Data breaches and cyber attacks in May 2022 affect 49.8 million records

June 4, 2022 |

May was hardly a banner month for cyber security 2022.  It governance has identified 77 security breaches in May 2022 resulting in 49,782,129 compromised records, a polite term for hackers accessing information.

The highlights are:

In a related matter security researchers have found that ,200 cloud-based Elasticsearch databases had been wiped out with hackers leaving a ransom note.  All told there werre 450 individual requests for ransom payment totaling over $280,000.  It is relevant to note that the databases were located in the cloud.  That is possible by using a tool like Shodan to identify data strings.  Then the hacker can run those searches automatically then  delete indices and insert ransom notes. Meanwhile Turkish airlines Pegasus, left an AWS  S3 bucket without password protection which resulted in a leak of sensitive flight data.  PegasusEFB’s open bucket left data in more than 23 million files accessible to anyone, while also exposing EFB software’s source code, which contained plain-text passwords and secret keys that could be used to tamper with the sensitive files.

The Ukraine has had nearly 14 million cyber incidents in the first quarter of 2022. Of these, 78,000 were treated as critical and that 63% of the suspicious events were detected within ministries and organisations and another 35% affected regional government administrations.  Most recently the Russians have cyber attacked the Southern Ukrainian city of Kherson disrupting communications.

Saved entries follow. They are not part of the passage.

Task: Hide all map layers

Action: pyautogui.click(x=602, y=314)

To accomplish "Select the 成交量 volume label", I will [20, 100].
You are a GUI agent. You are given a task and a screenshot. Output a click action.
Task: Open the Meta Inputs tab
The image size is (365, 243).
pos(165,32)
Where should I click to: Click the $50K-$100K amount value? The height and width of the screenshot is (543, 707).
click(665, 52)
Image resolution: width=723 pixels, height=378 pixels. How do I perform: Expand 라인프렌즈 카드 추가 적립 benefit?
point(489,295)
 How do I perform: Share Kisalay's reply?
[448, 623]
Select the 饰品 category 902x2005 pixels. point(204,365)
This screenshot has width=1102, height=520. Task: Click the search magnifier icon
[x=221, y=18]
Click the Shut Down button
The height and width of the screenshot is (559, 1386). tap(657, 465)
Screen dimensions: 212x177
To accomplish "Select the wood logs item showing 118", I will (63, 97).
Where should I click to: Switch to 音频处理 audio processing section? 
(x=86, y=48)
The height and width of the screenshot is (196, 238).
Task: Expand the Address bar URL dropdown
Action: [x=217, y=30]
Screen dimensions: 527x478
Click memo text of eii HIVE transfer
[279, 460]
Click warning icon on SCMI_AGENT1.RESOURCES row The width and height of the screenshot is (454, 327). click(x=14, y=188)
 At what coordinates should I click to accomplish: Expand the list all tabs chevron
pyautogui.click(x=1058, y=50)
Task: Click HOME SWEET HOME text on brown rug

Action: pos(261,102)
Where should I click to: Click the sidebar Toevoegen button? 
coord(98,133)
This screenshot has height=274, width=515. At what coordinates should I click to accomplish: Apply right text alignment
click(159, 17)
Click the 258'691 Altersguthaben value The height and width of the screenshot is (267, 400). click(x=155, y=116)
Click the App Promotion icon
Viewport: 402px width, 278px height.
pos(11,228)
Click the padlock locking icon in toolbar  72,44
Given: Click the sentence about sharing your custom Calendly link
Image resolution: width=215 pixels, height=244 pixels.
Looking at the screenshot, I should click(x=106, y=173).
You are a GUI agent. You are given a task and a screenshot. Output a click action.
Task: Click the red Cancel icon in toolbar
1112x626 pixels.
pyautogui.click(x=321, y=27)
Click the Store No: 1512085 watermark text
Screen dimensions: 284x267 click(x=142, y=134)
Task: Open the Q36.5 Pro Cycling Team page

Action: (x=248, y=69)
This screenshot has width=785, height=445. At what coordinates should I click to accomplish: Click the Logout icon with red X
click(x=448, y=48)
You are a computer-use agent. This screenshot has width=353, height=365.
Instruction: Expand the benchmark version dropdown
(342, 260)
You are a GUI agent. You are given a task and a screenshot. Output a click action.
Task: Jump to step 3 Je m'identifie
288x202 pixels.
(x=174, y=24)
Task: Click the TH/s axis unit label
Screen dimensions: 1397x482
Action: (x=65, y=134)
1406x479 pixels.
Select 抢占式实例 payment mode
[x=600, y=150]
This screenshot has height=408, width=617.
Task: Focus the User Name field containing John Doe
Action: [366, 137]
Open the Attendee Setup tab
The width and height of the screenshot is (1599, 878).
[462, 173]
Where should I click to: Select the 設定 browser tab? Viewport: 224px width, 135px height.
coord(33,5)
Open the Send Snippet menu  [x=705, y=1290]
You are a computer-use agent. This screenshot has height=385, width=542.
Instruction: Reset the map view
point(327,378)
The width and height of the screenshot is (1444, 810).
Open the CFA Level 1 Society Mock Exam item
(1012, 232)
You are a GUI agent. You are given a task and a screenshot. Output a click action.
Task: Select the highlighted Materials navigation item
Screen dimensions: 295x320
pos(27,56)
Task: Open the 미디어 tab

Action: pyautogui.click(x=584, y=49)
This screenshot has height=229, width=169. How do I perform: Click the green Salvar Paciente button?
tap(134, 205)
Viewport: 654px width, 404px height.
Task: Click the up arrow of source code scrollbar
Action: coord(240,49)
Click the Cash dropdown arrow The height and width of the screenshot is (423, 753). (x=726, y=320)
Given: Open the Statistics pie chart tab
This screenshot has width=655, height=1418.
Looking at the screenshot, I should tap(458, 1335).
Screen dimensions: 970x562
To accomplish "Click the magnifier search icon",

In the United States a company specialising in facial recognition technology which has a contract with the US Government worth $7.2million had dozens of peoples data exposed in a breach.  The information that was unsecured included birthdays, home addresses and driver licence data.

The New South Wales Government insurance agency, Icare, sent private details of 193,000 injured worker to the incorrect employer.  The information was contained on spreadsheets in email attachments.  This is a depressingly famiiar type of breach for which government agencies have a particular specialty.  Just to show that government mistakes are not confined to the Southern Hemisphere in the UK the Central Bedforshire Council leaked details of dozens of special need pupils but publishing those details, unredacted on a public website.  The Council will have to contend with the UK Information Commissioner’s Office, a far more assertive regulator than exists in Australia.